De esa manera, el sacrificio de animales no era suficiente. Debido a que el ser humano trajo el pecado al mundo, debía ser él quien lo quitara del mundo (1 Corintios 15:21-22). En ese sentido, la Humanidad necesitaba un Salvador. Solo que no había nadie que no hubiera pecado. Entonces, ¿cómo alguien podría morir por otro si todos pecaron? (Romanos 3:23).
La única solución fue que el propio Dios, que es perfecto, Se hiciera hombre. Por eso Jesucristo vino al mundo. El Hijo de Dios, como hombre perfecto, se colocó como el Cordero que sería ofrecido en sacrificio perfecto para quitar el pecado del mundo y reconciliar al hombre con Dios.
Jesús vino a la Tierra como hombre y vivió una vida en perfecta obediencia a Dios, pero injustamente fue a la cruz. Fue crucificado, muerto y allí llevó sobre Sí la maldición del pecado.
Él tomó sobre Sí el castigo y la muerte que estaban destinados a nosotros. Pero, como Él no tenía pecado, la muerte no pudo detenerlo en el sepulcro. Jesús entonces resucitó, probando a todos que era el Hijo de Dios y que vino a salvar a los que creen en Él, como está escrito:
“Y en ningún otro hay salvación, porque no hay otro nombre bajo el cielo dado a los hombres, en el cual podamos ser salvos”. (Hechos 4:12).
Por lo tanto, solo hay una manera de ser curado de la maldición del pecado:
“… arrepentíos y convertíos, para que vuestros pecados sean borrados, a fin de que tiempos de refrigerio vengan de la presencia del Señor…” (Hechos 3:19).

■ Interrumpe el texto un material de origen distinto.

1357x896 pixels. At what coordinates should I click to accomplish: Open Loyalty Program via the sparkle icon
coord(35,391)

¿Qué es el arrepentimiento?
Arrepentimiento es reconocer los propios errores, que actuaste contra la Voluntad de Dios y sentir una profunda tristeza por lo que hiciste. Es llegar al punto de decir: “Si pudiera volver atrás, lo haría diferente”. Y no como muchos dicen: “Lo haría todo de nuevo y no me arrepiento de nada”.

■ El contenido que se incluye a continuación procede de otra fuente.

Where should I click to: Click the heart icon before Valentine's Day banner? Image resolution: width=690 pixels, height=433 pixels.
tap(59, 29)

No es solo decirlo con la boca. Es un sincero deseo de cambiar y de no repetir el error. No es culpar a otros ni dividir la responsabilidad del propio pecado diciendo: “Yo fallé, pero Fulano me provocó”, “Yo fallé, pero ella también tiene culpa”. ¡No! Es reconocer las propias fallas sin excusas.

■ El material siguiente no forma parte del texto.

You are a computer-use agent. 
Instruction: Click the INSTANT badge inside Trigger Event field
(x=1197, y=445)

Cuando ocurre ese reconocimiento y la tristeza por el error se hace real, la persona busca el perdón de Dios. Así, creyendo en el Señor Jesús, y por la sangre que Él derramó, los pecados son borrados.
Ante el sincero arrepentimiento, viene el segundo paso: la conversión. Convertirse es cambiar de dirección. Es abandonar el camino equivocado para vivir en obediencia a Dios. Decidir dejar la mentira, cortar amistades que alejan de Dios, dejar lugares y hábitos que conducen al pecado, limpiar el corazón de sentimientos y creencias contrarias a la Palabra.
Esa conversión es marcada por el sepultamiento de la vieja criatura a través del bautismo en aguas. Solo después de reconocer la condición de pecador, arrepentirse, buscar el perdón de Dios y convertirse es que la persona está apta para recibir el refrigerio que es el alivio, la paz y la certeza de la Salvación que viene del Espíritu Santo.
Sin embargo, eso no significa una vida sin luchas, sino paz interior y confianza delante de Dios. Y lo más importante: no pasar por la segunda muerte, que es la condenación eterna. La maldición del pecado se rompe y la persona pasa a vivir en novedad de vida.
Todo ser humano tiene la oportunidad de salir del yugo de la maldición por medio del sacrificio del Señor Jesús. Sin embargo, ese sacrificio no es automático en la vida de todos. Debe ser aceptado por una decisión personal. Por eso, antes del bautismo en aguas, la persona suele escuchar la frase: “¿Aceptas al Señor Jesús como tu único y suficiente Salvador?”
Y vos, ante todo lo que leíste recién, ¿también estás dispuesto a aceptarlo?